● **Work to do**: Reproduce every one of the records below verbatim, leaving out the pictures.

● **Material**:
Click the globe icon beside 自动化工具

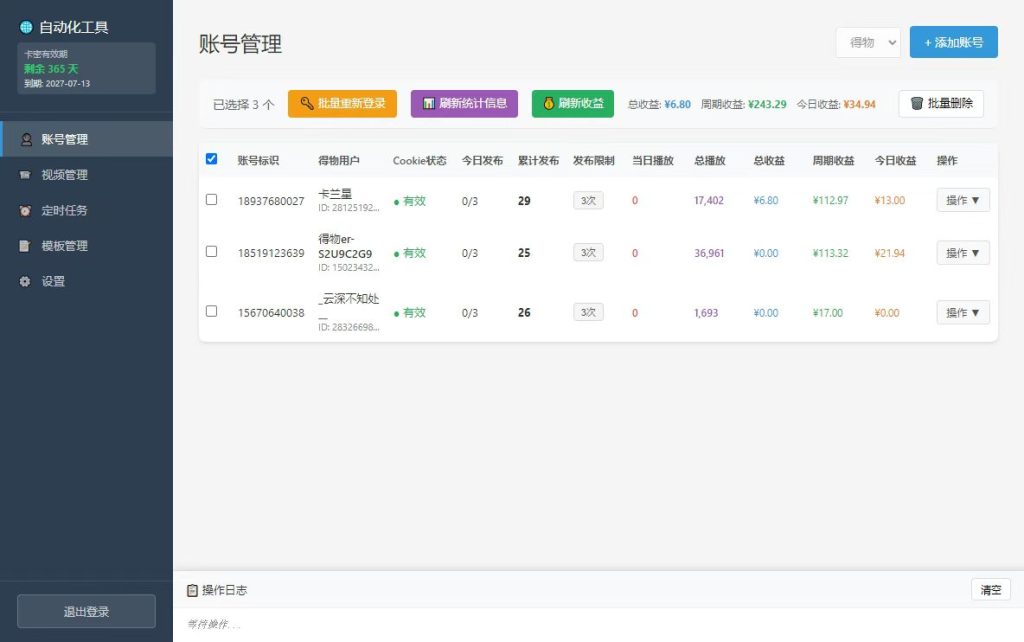26,27
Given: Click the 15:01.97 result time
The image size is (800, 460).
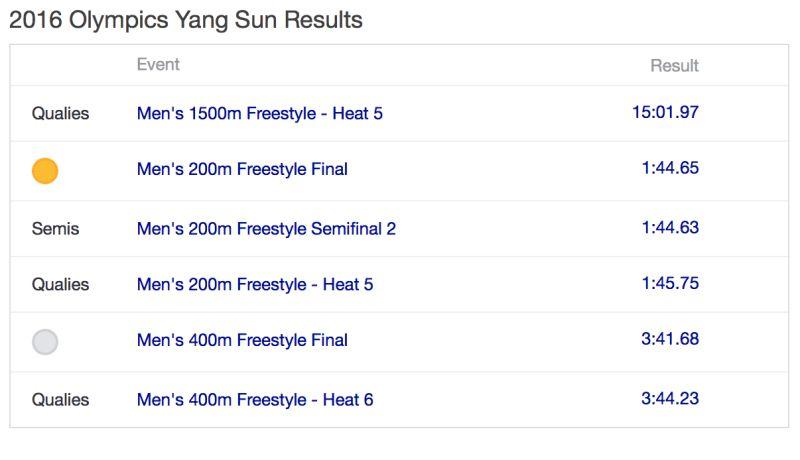Looking at the screenshot, I should click(x=665, y=112).
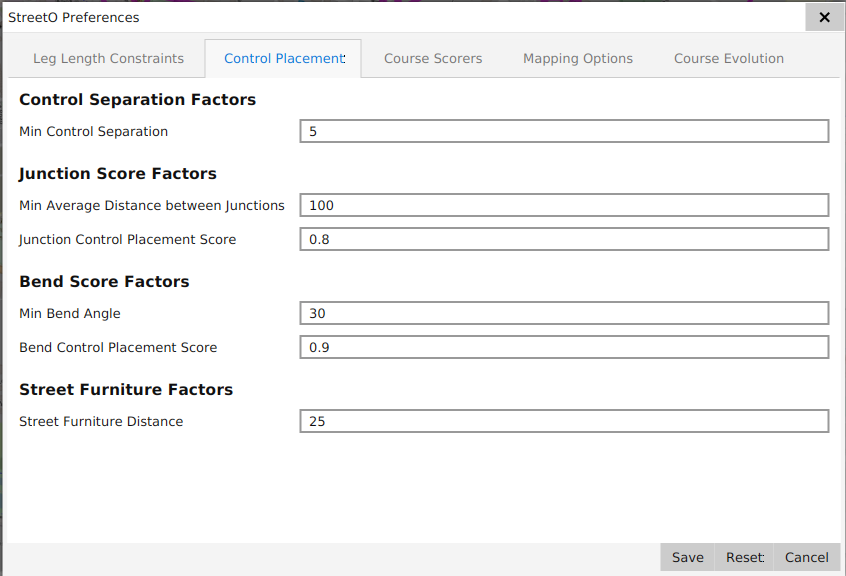Show the Course Evolution tab

[x=728, y=59]
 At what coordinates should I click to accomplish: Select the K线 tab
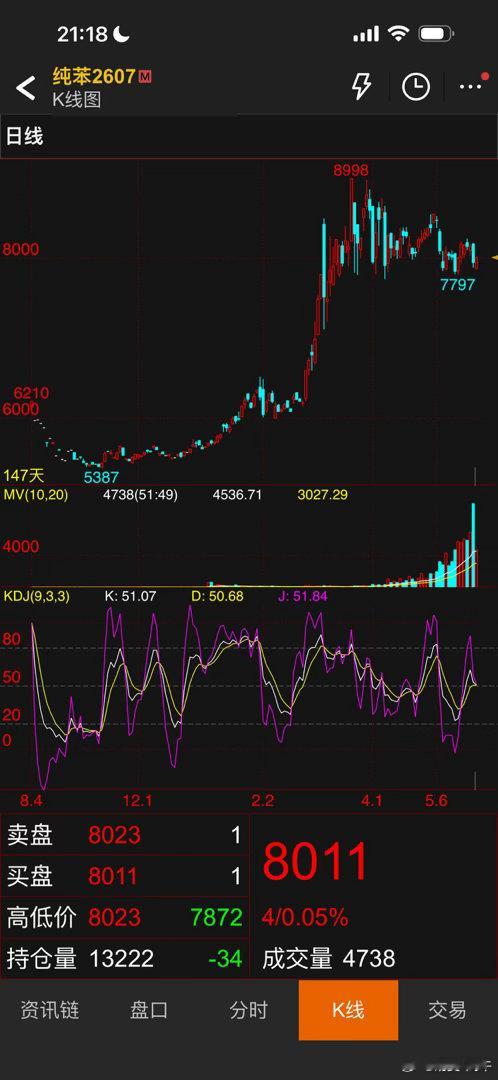pyautogui.click(x=349, y=1010)
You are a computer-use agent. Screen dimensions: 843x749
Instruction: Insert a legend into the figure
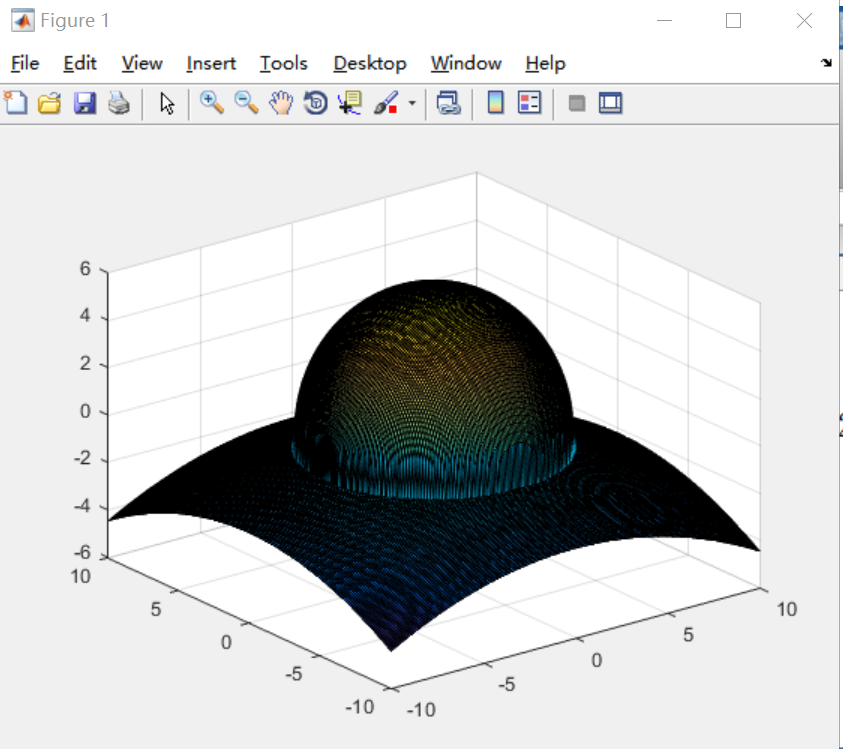(528, 102)
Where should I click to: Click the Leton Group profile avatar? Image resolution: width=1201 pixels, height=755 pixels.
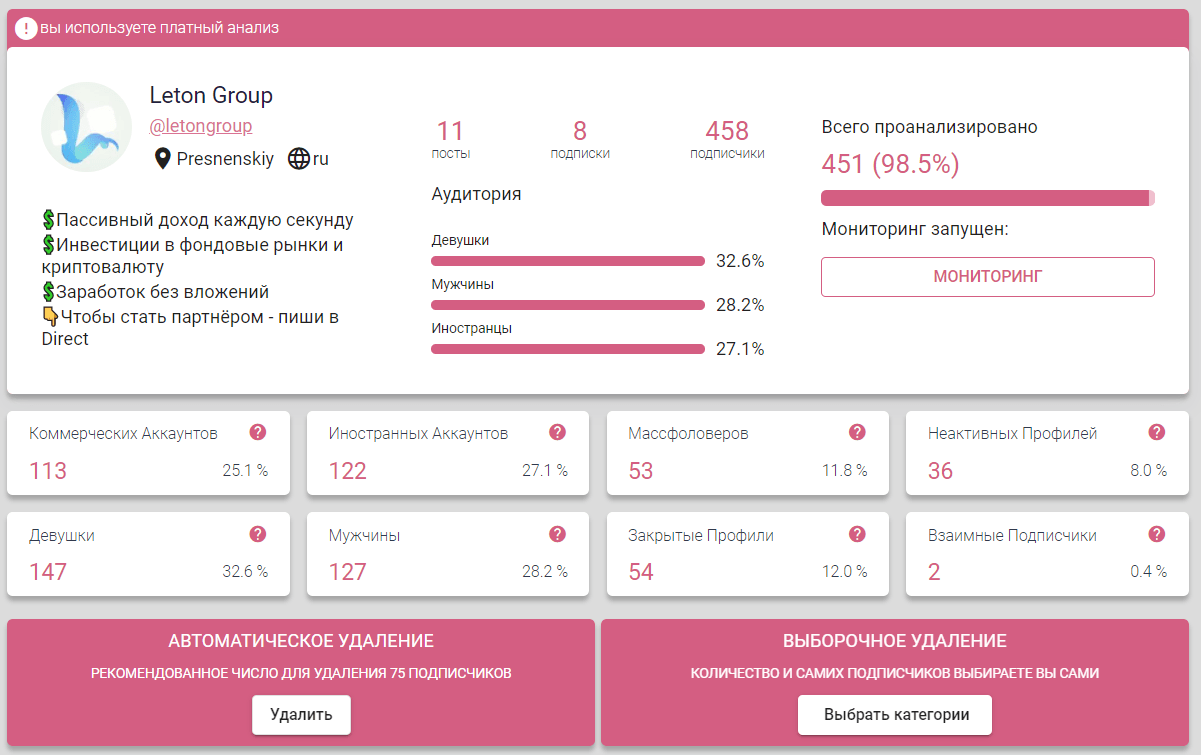(86, 127)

● **Worked solution**:
Click the globe icon beside 自动化工具

26,27
Given: Click the 15:01.97 result time
The image size is (800, 460).
Looking at the screenshot, I should click(x=665, y=112).
Show the Course Evolution tab

[x=728, y=59]
 At what coordinates should I click to accomplish: Select the K线 tab
pyautogui.click(x=349, y=1010)
You are a computer-use agent. Screen dimensions: 843x749
Instruction: Insert a legend into the figure
(528, 102)
Where should I click to: Click the Leton Group profile avatar? Image resolution: width=1201 pixels, height=755 pixels.
(86, 127)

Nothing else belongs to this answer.